TASK STATEMENT: The records under this task must be duplicated exactly.

RECORD SET:

- - - - - - -

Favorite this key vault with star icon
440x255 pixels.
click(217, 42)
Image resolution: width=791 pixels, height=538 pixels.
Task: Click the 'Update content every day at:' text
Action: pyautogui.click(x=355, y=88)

- - - - - - -

WORKED SOLUTION:
Favorite this key vault with star icon
440x255 pixels.
click(217, 42)
Image resolution: width=791 pixels, height=538 pixels.
Task: Click the 'Update content every day at:' text
Action: pyautogui.click(x=355, y=88)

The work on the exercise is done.